|By Steven Spinola
President, Real Estate Board of New York.
The Real Estate Board of New York recently analyzed new housing permit data for all types of housing (multi-family housing and single family homes) from the U.S. Census over the last several decades (1960-2000).
Based on our analysis of these housing permit numbers, New York City new residential construction is moving at a pace that would make (2010-2019) one of the worst decades for new housing over the last 60 years.
The first two years in the current decade, the city issued new housing permits for only 15,663 units. At this pace, the decade total will be 78,315 new housing units, the lowest decade total since the 1990s.
From 2000-2009, we saw a boom in new housing construction and NYC issued permits for 231,228 new housing units. This is the second highest total in the last 50 years.
The 1960’s saw NYC issue permits for 368,700 new housing units, 60 percent more than the total for the 2000s. While from the 1970s through the 1990s, permits for new housing units declined steadily and dramatically to a decade low in the 1990s of 70,204 units.
There is a lot of risk in estimating what will happen to new housing production based on just two years of actual data. However, there is nothing on the horizon--such as easy access to capital for new projects--that suggests a bump up in housing creation any time soon. In addition, high construction costs and the dramatic curtailment of tax exemption programs are likely to constrain new housing development.
There are some factors that could produce a more favorable future for housing construction than suggested by the low number of new housing permits.
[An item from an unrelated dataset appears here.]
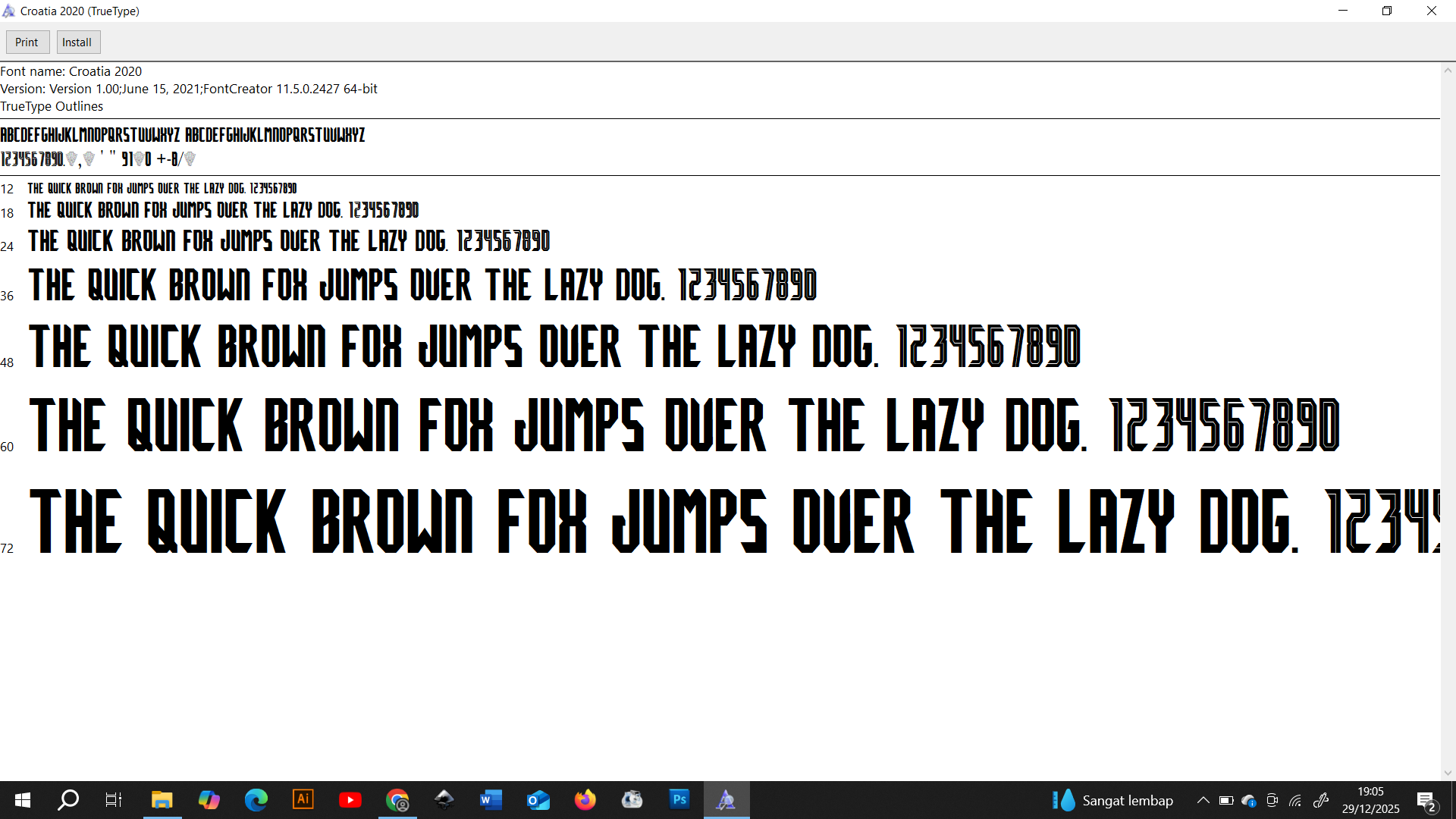The width and height of the screenshot is (1456, 819).
Task: Open File Explorer from the taskbar
Action: 162,800
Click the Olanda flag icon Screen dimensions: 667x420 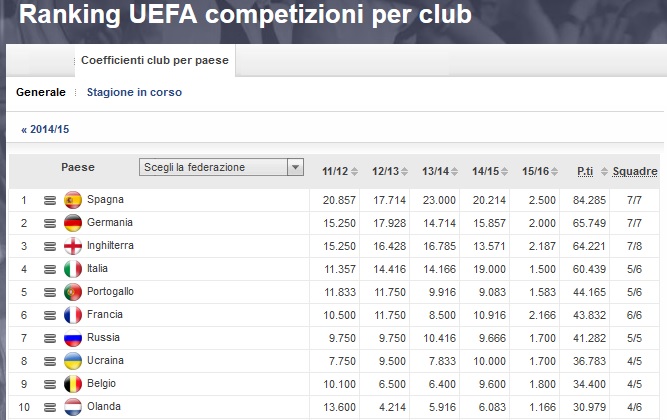[72, 407]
New York continues to see its population grow; we are continuing to produce new jobs at a pace that is better than most of major cities around the country.
The pick-up in sales activity at the very high end of the market suggests that New York is a safe and attractive investment for high-income households. Also, the steady increase in rent for market rate units and the lack of inventory in the residential sales market should be a catalyst for new housing starts at a pace greater than what we have witnessed so far.